(Beginning of INFORMATION GIVEN)

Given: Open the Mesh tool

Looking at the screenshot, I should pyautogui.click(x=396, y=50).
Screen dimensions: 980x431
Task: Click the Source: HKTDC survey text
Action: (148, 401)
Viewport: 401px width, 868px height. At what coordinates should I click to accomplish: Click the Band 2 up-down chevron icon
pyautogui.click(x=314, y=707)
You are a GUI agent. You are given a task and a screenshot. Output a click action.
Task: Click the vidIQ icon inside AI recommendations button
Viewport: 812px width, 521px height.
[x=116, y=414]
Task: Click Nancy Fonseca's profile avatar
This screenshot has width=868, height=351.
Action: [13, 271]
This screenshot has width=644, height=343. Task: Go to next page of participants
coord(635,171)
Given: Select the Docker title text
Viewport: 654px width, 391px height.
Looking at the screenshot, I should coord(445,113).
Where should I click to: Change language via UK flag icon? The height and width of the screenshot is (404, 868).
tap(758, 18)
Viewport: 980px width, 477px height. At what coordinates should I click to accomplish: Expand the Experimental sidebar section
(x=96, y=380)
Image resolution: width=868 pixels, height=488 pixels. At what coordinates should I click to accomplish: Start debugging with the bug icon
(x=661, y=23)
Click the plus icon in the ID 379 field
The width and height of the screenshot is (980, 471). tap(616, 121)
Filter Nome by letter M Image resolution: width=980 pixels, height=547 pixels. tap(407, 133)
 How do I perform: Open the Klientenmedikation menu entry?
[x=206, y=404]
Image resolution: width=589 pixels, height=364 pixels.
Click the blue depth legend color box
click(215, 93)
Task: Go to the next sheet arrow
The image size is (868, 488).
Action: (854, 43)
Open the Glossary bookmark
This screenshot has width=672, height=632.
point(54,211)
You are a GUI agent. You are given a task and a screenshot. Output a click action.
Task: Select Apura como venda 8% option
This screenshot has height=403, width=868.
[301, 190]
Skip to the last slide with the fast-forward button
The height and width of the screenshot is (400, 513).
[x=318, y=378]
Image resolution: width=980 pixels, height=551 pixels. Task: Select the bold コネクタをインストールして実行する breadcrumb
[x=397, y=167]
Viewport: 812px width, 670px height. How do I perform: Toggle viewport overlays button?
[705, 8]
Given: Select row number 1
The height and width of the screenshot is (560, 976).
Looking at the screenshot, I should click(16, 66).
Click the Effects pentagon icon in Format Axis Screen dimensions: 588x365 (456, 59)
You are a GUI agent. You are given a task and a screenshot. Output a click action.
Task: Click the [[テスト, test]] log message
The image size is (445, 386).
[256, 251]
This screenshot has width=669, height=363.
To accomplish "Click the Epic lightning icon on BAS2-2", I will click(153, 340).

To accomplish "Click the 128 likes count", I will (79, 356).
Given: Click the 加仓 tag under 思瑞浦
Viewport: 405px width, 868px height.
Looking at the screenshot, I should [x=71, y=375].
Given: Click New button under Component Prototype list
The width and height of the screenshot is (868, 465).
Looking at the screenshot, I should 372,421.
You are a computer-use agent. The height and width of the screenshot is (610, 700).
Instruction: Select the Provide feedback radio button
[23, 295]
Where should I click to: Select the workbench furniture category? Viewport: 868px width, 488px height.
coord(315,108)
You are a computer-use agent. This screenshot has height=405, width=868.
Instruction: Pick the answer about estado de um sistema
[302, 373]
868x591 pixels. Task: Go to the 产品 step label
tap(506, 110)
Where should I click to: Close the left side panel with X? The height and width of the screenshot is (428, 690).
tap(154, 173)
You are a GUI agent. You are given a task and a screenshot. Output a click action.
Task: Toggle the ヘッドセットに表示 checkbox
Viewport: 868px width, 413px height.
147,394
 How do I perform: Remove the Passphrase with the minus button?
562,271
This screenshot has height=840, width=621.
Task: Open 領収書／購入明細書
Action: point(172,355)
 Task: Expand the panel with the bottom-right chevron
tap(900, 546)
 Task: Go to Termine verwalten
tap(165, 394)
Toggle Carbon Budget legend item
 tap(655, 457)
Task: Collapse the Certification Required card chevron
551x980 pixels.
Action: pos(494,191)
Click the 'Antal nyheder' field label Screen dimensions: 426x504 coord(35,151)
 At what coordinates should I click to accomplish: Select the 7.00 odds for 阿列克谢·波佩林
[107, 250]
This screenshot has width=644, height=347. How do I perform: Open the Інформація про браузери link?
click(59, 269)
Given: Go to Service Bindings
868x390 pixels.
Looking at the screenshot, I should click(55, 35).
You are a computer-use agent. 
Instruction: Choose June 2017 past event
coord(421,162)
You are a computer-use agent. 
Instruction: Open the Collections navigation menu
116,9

(End of INFORMATION GIVEN)

> PROBLEM DETAILS: Could the entries above be output once more, exactly as they are?

> REPLY TO THE TASK:
Given: Open the Mesh tool

Looking at the screenshot, I should pyautogui.click(x=396, y=50).
Screen dimensions: 980x431
Task: Click the Source: HKTDC survey text
Action: (148, 401)
Viewport: 401px width, 868px height. At what coordinates should I click to accomplish: Click the Band 2 up-down chevron icon
pyautogui.click(x=314, y=707)
You are a GUI agent. You are given a task and a screenshot. Output a click action.
Task: Click the vidIQ icon inside AI recommendations button
Viewport: 812px width, 521px height.
[x=116, y=414]
Task: Click Nancy Fonseca's profile avatar
This screenshot has width=868, height=351.
Action: [13, 271]
This screenshot has width=644, height=343. Task: Go to next page of participants
coord(635,171)
Given: Select the Docker title text
Viewport: 654px width, 391px height.
Looking at the screenshot, I should coord(445,113).
Where should I click to: Change language via UK flag icon? The height and width of the screenshot is (404, 868).
tap(758, 18)
Viewport: 980px width, 477px height. At what coordinates should I click to accomplish: Expand the Experimental sidebar section
(x=96, y=380)
Image resolution: width=868 pixels, height=488 pixels. At what coordinates should I click to accomplish: Start debugging with the bug icon
(x=661, y=23)
Click the plus icon in the ID 379 field
The width and height of the screenshot is (980, 471). tap(616, 121)
Filter Nome by letter M Image resolution: width=980 pixels, height=547 pixels. tap(407, 133)
 How do I perform: Open the Klientenmedikation menu entry?
[x=206, y=404]
Image resolution: width=589 pixels, height=364 pixels.
Click the blue depth legend color box
click(215, 93)
Task: Go to the next sheet arrow
The image size is (868, 488).
Action: (854, 43)
Open the Glossary bookmark
This screenshot has width=672, height=632.
point(54,211)
You are a GUI agent. You are given a task and a screenshot. Output a click action.
Task: Select Apura como venda 8% option
This screenshot has height=403, width=868.
[301, 190]
Skip to the last slide with the fast-forward button
The height and width of the screenshot is (400, 513).
[x=318, y=378]
Image resolution: width=980 pixels, height=551 pixels. Task: Select the bold コネクタをインストールして実行する breadcrumb
[x=397, y=167]
Viewport: 812px width, 670px height. How do I perform: Toggle viewport overlays button?
[705, 8]
Given: Select row number 1
The height and width of the screenshot is (560, 976).
Looking at the screenshot, I should click(16, 66).
Click the Effects pentagon icon in Format Axis Screen dimensions: 588x365 (456, 59)
You are a GUI agent. You are given a task and a screenshot. Output a click action.
Task: Click the [[テスト, test]] log message
The image size is (445, 386).
[256, 251]
This screenshot has width=669, height=363.
To accomplish "Click the Epic lightning icon on BAS2-2", I will click(153, 340).

To accomplish "Click the 128 likes count", I will (79, 356).
Given: Click the 加仓 tag under 思瑞浦
Viewport: 405px width, 868px height.
Looking at the screenshot, I should [x=71, y=375].
Given: Click New button under Component Prototype list
The width and height of the screenshot is (868, 465).
Looking at the screenshot, I should 372,421.
You are a computer-use agent. The height and width of the screenshot is (610, 700).
Instruction: Select the Provide feedback radio button
[23, 295]
Where should I click to: Select the workbench furniture category? Viewport: 868px width, 488px height.
coord(315,108)
You are a computer-use agent. This screenshot has height=405, width=868.
Instruction: Pick the answer about estado de um sistema
[302, 373]
868x591 pixels. Task: Go to the 产品 step label
tap(506, 110)
Where should I click to: Close the left side panel with X? The height and width of the screenshot is (428, 690).
tap(154, 173)
You are a GUI agent. You are given a task and a screenshot. Output a click action.
Task: Toggle the ヘッドセットに表示 checkbox
Viewport: 868px width, 413px height.
147,394
 How do I perform: Remove the Passphrase with the minus button?
562,271
This screenshot has height=840, width=621.
Task: Open 領収書／購入明細書
Action: point(172,355)
 Task: Expand the panel with the bottom-right chevron
tap(900, 546)
 Task: Go to Termine verwalten
tap(165, 394)
Toggle Carbon Budget legend item
 tap(655, 457)
Task: Collapse the Certification Required card chevron
551x980 pixels.
Action: pos(494,191)
Click the 'Antal nyheder' field label Screen dimensions: 426x504 coord(35,151)
 At what coordinates should I click to accomplish: Select the 7.00 odds for 阿列克谢·波佩林
[107, 250]
This screenshot has width=644, height=347. How do I perform: Open the Інформація про браузери link?
click(59, 269)
Given: Go to Service Bindings
868x390 pixels.
Looking at the screenshot, I should click(55, 35).
You are a computer-use agent. 
Instruction: Choose June 2017 past event
coord(421,162)
You are a computer-use agent. 
Instruction: Open the Collections navigation menu
116,9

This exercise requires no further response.